La Sifilide

La sifilide è un‘infezione sessualmente trasmessa (IST) causata dal batterio Treponema pallidum, la quale si sviluppa secondo più stadi: primario, secondario, latente, tardivo e la sifilide congenita.

Questa infezione si può trasmettere tramite rapporti sessuali non protetti (dunque senza l’utilizzo del preservativo – unico contraccettivo che protegge dalle MST) e con il sangue. Inoltre, può essere trasmessa anche da una madre al proprio figlio durante la gravidanza e con l’allattamento.

I sintomi causati dalla sifilide dipendono dallo stadio in corso. Dai 10 ai 90 giorni dopo il contagio, può iniziare a comparire il primo sintomo: un sifiloma (ulcera) nella bocca, sull’ano o sui genitali, il quale resta per più o meno un mese. Successivamente, dopo altre settimane, si presenta lo stadio secondario con alcune macchie rosate sul corpo, accompagnate eventualmente da febbre e disturbi gastrointestinali.

Quando parliamo di “stadio latente”, intendiamo invece un periodo senza sintomi.
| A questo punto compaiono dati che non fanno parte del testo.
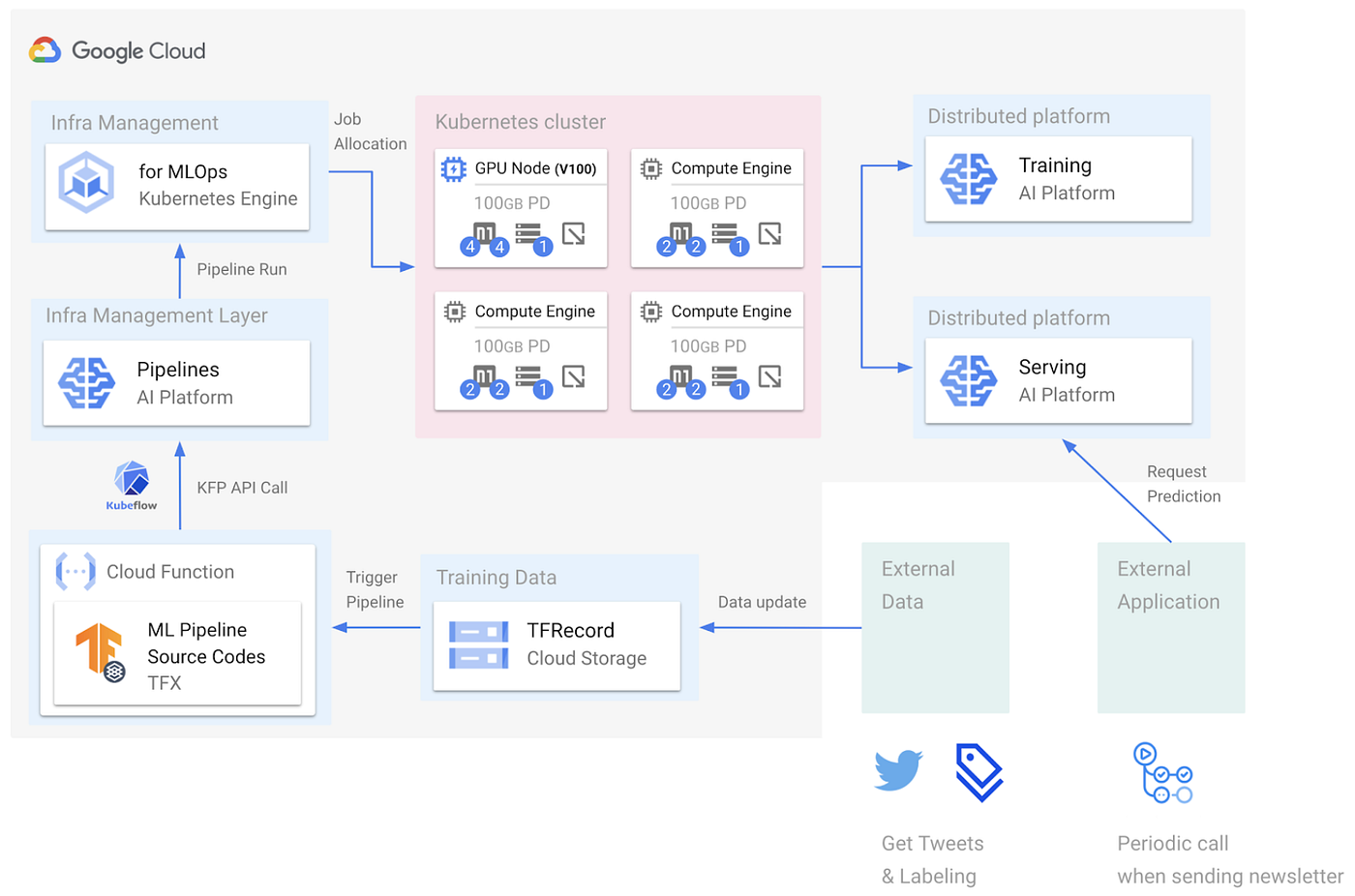
Task: Click the Twitter bird icon
Action: (898, 769)
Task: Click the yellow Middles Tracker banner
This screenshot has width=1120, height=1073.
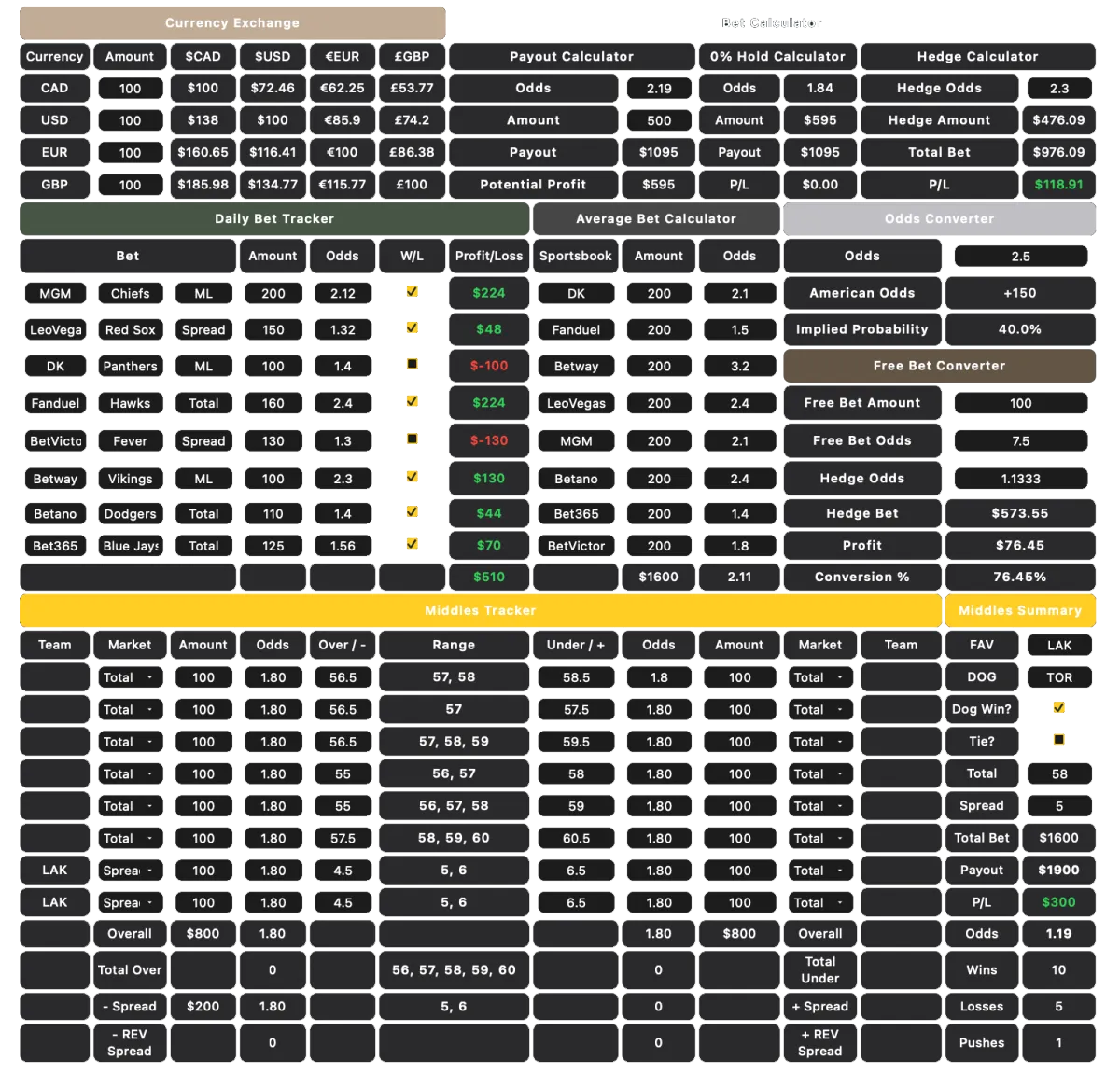Action: coord(480,610)
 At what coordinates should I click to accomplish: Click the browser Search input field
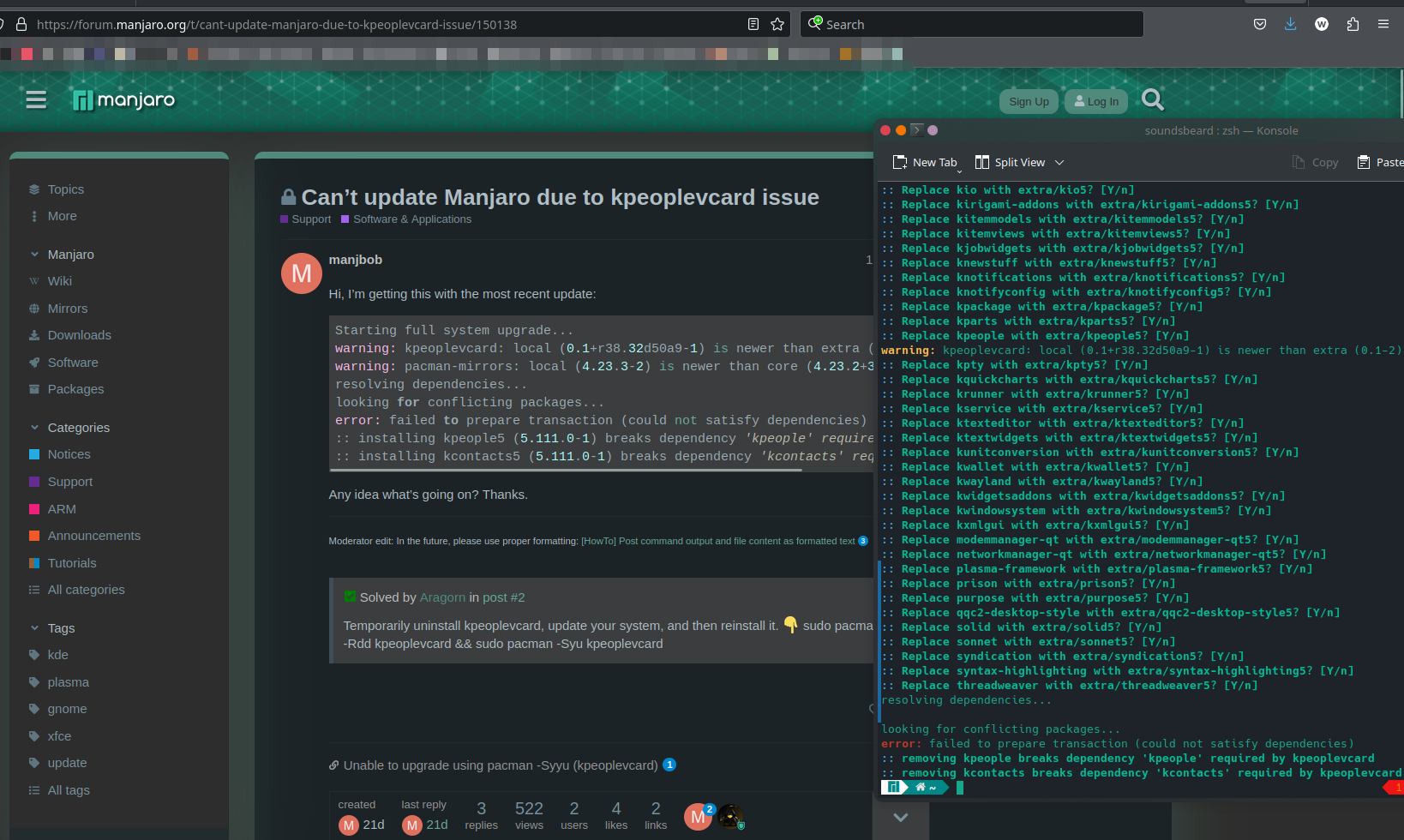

Mentre, con “stadio tardivo”, si intende uno stadio in cui i sintomi compaiono dopo tanti anni, durante i quali la malattia non è stata trattata, e possono causare danni molto gravi.

Infine, chiamiamo “sifilide congenita”, la sifilide trasmessa da madre a figlio. Essa può essere distinta in “sifilide congenita precoce”, se i sintomi compaiono entro due anni dalla nascita, e “sifilide congenita tardiva” se i sintomi si presentano dopo il secondo anno di vita.

Ma come viene trattata la sifilide? Si può curare?
Certo che sì! Una volta che si pensa di avere la sifilide, basterà diagnosticarla tramite un test sierologico. In seguito, si procederà con una terapia antibiotica, la quale consiste nell’uso della penicillina per via parenterale.
In base allo stadio in cui si trova l’infezione, verrà poi decisa la durata e la dose della terapia.

Attenzione! Il modo più efficace per prevenire la sifilide è l’utilizzo del preservativo durante i rapporti sessuali.